> Excerpted passage
Research Article - (2017) Volume 1, Issue 1
Deepak Chowrasia* and Nisha Sharma
University Institute of Pharmacy, CSJM University, Kanpur-208024, India
*Corresponding Author:
Deepak Chowrasia
University Institute of Pharmacy, CSJM
University, Kanpur-208024, India.
Tel: +91-9451-019049
E-mail: chowrasia.deepak@gmail.com
Received date: November 02, 2016; Accepted date: November 11, 2016; Published date: November 18, 2016
Citation: Chowrasia D, Sharma N. Crossed Aldol Condensation (CAC) as a Feasible Route for Synthesis of a 1, 2-Unsaturated Carbonyl Compound-1,3 Diphenylpropenone. Arch Chem Res. 2016, 1:1. doi: 10.21767/2572-4657.100002
We here report an optimized crossed aldol method for synthesis of 1,2-unsaturated carbonyl compound, 1,3-diphenylpropenone (82-93% yield) rely on alcoholic base assisted condensation of arylmethyl ketone with aromatic aldehydes. The method simply follows the conventional synthetic route however an extraordinary control over various reaction parameters enhance its synthetic practicability. Furthermore, a comparative study has been done to explore the scope for synthesis of 1,3-diphenylpropenone by crossed aldol reaction by solvent assisted method (SAM) and solvent-less method (SLM). Undeniably, solvent-less technique (90-95% yield) hold superiority however tuning of certain reaction parameters, leveled-up solvent assisted crossed aldol reaction, but not to an analogues platform.
Keywords
Crossed aldol condensation; 1,2-unsaturated carbonyl compound; 1,3-diphenylpropenone
Introduction
Acrolein, acrylic acid, crotonaldehyde, crotonic acid, ethyl crotonate, isocrotonic acid, fumeric acid, maleic acid, maleic anhydride, methyl acrylate are few examples of compounds bearing 1,2-unsaturated carbonyl functionality, characterized by presence of keto-ethylenic moiety separated by a single C-C bond. This unique configuration assigns the molecule an reactive double bond amenable to get attack by nucleophile at 1st as well 2nd position however 2nd predominate leading to formation of 1,4 addition type product [1]. Synthetically, the 1,2-unsaturated carbonyl compounds can be synthesize by numerous synthetic pathways, aldol reaction among meritoriously distinguished. Aldol condensation represents an important class of selfcondensing reactions providing unique synthetic platform for yielding 1,2-unsaturated carbonyl compounds, further chemically modified as per applicability [2,3]. Generally, the reaction proceeds under the influence of dilute acid/base where two molecules of an aldehyde or a ketone (both containing α-protons) condensed with each other removing water as a major side product. Crossed aldol condensation, a sister concerned aldol reaction occurs between two different carbonyl compounds (aldehyde/ketone); however, only one at this time contains α-protons. Typically, the synthetic scope of crossed aldol reaction under general circumstances is rather more comparatively (to aldol reaction) owing to yielding multiple product at same time however efficient separation of same into desirable constituents is main commercial limitation since it potentially reduces the overall quantity of product under interest.

> Complete the following
(A) Answer these questions about the crossed aldol condensation article:
(i) On what date was the article published?
(ii) What yield range does the solvent-less technique give?
(iii) In crossed aldol condensation, how many of the two carbonyl compounds contain α-protons?
(B) Continue the crossed aldol condensation article from its last sentence.

Pixel coordinate grounding data
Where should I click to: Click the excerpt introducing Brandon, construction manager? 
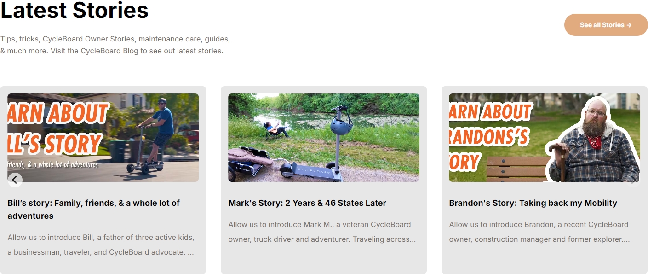click(539, 232)
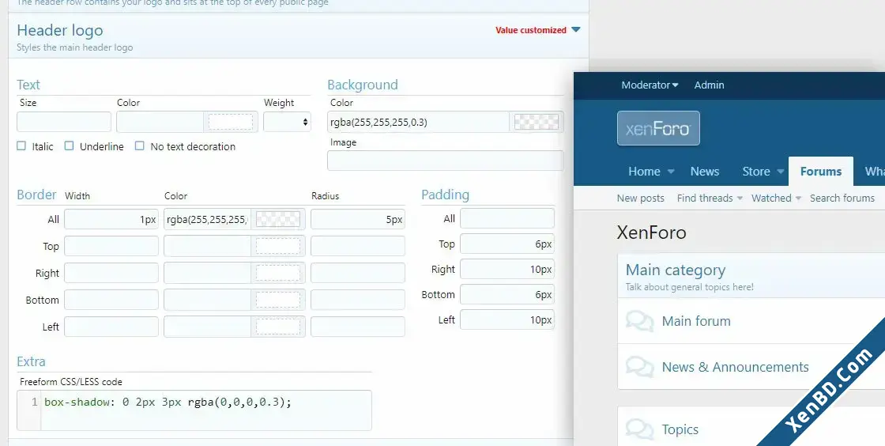
Task: Click the Main forum speech bubble icon
Action: [640, 321]
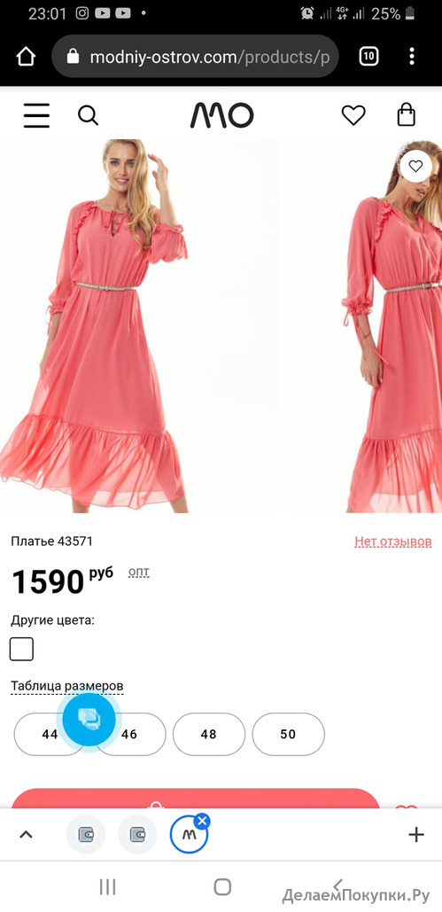442x912 pixels.
Task: Add dress to favorites on photo
Action: coord(415,167)
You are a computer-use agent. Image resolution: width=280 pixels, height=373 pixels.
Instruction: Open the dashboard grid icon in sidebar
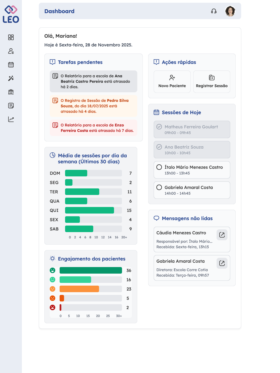pyautogui.click(x=11, y=37)
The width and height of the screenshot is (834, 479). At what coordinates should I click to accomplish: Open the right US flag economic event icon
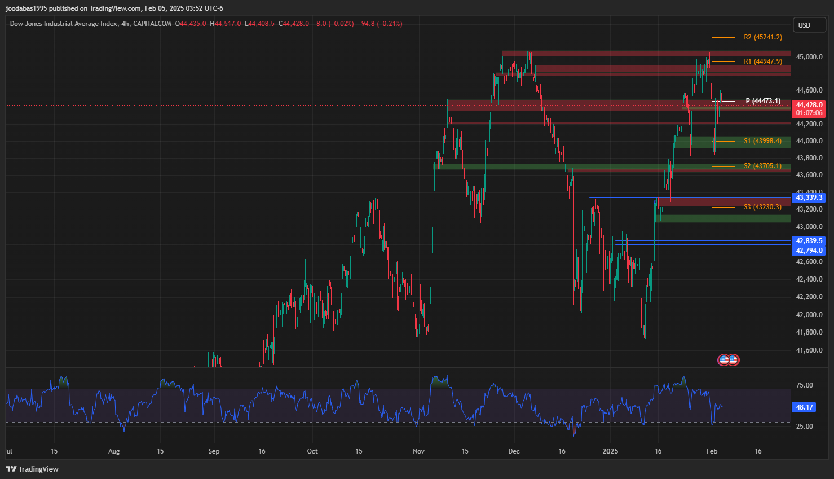(x=733, y=359)

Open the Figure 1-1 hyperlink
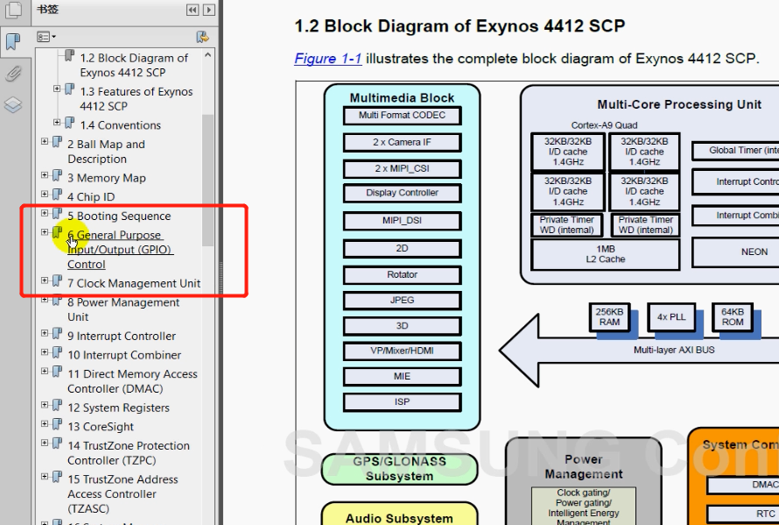(327, 59)
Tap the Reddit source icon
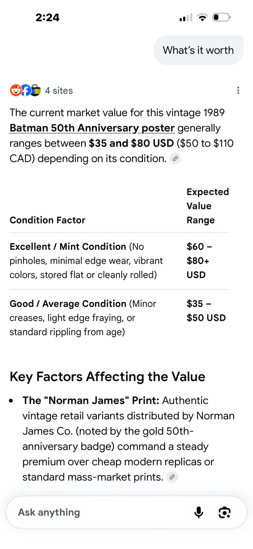This screenshot has height=549, width=253. [16, 90]
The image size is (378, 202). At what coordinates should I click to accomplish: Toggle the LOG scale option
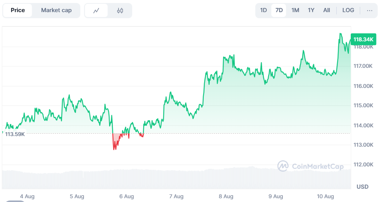pos(348,10)
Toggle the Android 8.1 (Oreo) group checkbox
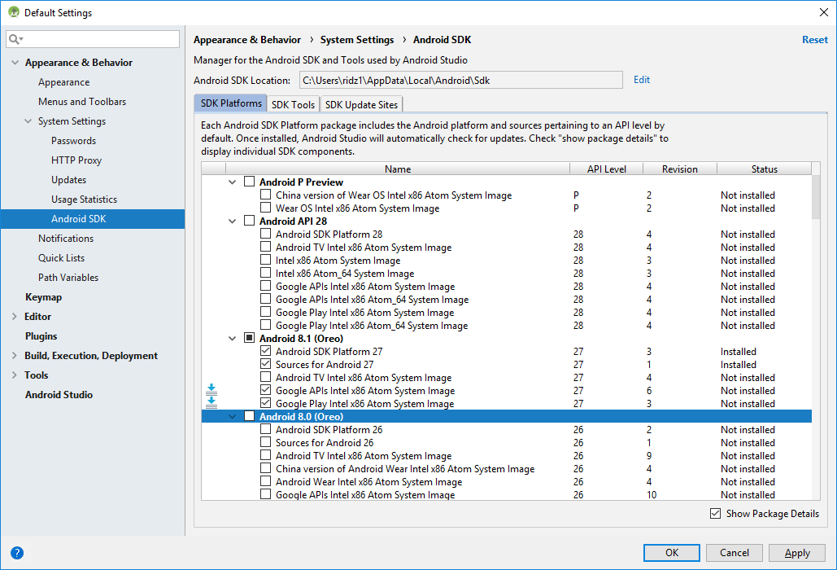The height and width of the screenshot is (570, 837). coord(249,338)
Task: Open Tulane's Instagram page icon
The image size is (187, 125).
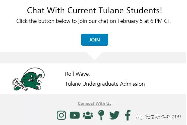Action: (61, 115)
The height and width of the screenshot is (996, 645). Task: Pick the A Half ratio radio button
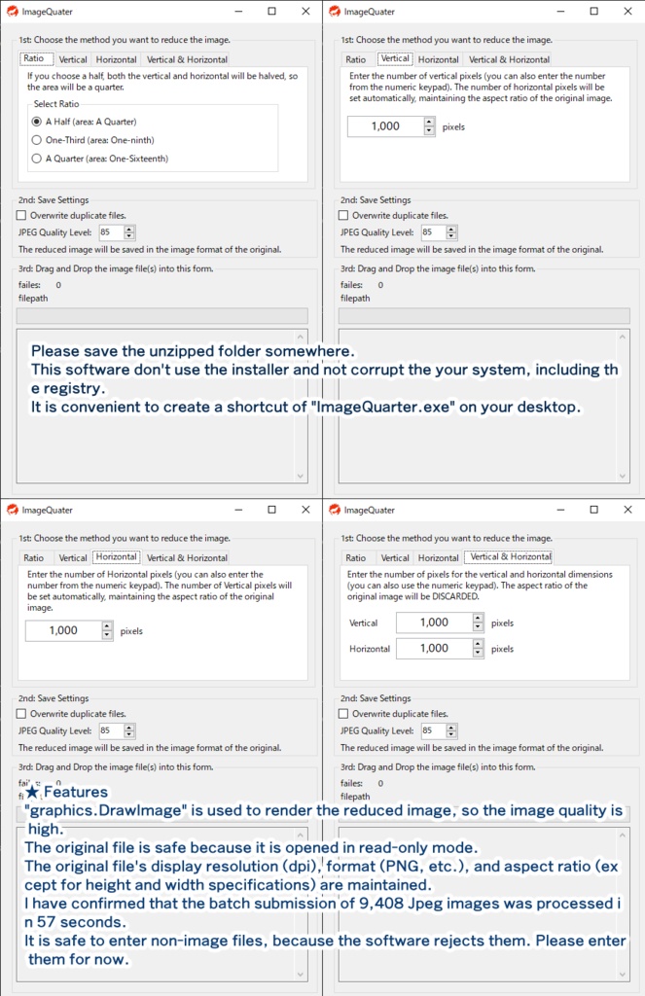click(37, 122)
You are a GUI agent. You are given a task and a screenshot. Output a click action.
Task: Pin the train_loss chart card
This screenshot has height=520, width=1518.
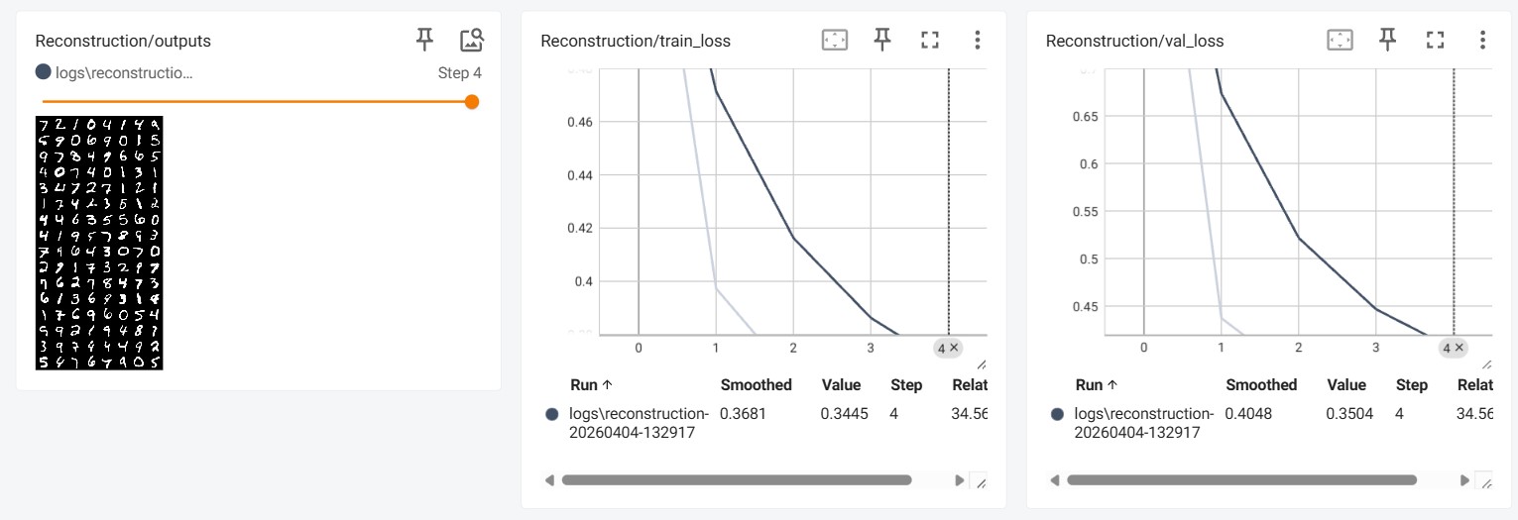tap(881, 40)
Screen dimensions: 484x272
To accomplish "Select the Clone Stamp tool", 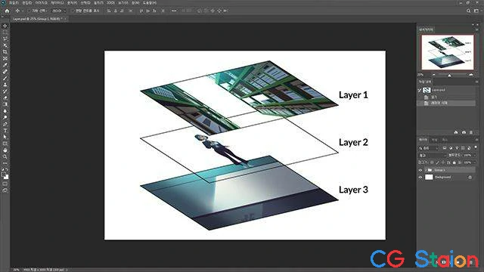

> Answers for this exercise
(A)
(i) November 18, 2016
(ii) 90-95%
(iii) Only one

(B)
We here reports an optimized crossed aldol condensation and elucidate its synthetic feasibility in synthesizing 1,2-unsaturated carbonyl compound-1,3-diphenylpropenone, an important synthetic pharmacophore [4] including its practicability undersolvent and solvent-less environment [5]. For the purpose of optimization, condensation between acetophenone and different aromatic aldehydes were done in a systematic manner with an efficient manipulation in various reaction parameters sequentially. The optimization process in addition considered factors such as prolong reaction time, excessive solvent requirement, sticky product formation, reaction failure, self condensation of enolate, side reactions, impure product, and lower yield, which were further included in the area of study. Therefore in the view of aforesaid restrictions and our own intention toward optimization of crossed aldol condensation to enhance its commercial practicability shuffled the quantity of reactants, their time frame and sequence of charging, solvent volume, amount of bases, net reaction time, overall reaction temperature and finally reframed the technique to enhance its synthetic scope.
Materials and Methods
All the commercial reagents and solvents used in this experimentation are reagent grade and were used without further treatment unless or until specified. 1H NMR spectra were recorded with a Bruker Avance II 300 NMR spectrometer. The chemical shifts were recorded in parts per million (ppm) and reported relative to the TMS. Mass spectra were recorded on Waters Q-TOF Premier-HAB213 system in ESI mode. The FT-IR spectra of synthesized compounds were recorded on PerkinElmer Spectrum version 10.03.06. The melting point was recorded by open capillary method and is uncorrected.
Experimental
Preparation of compounds by scheme 01, (1a-c)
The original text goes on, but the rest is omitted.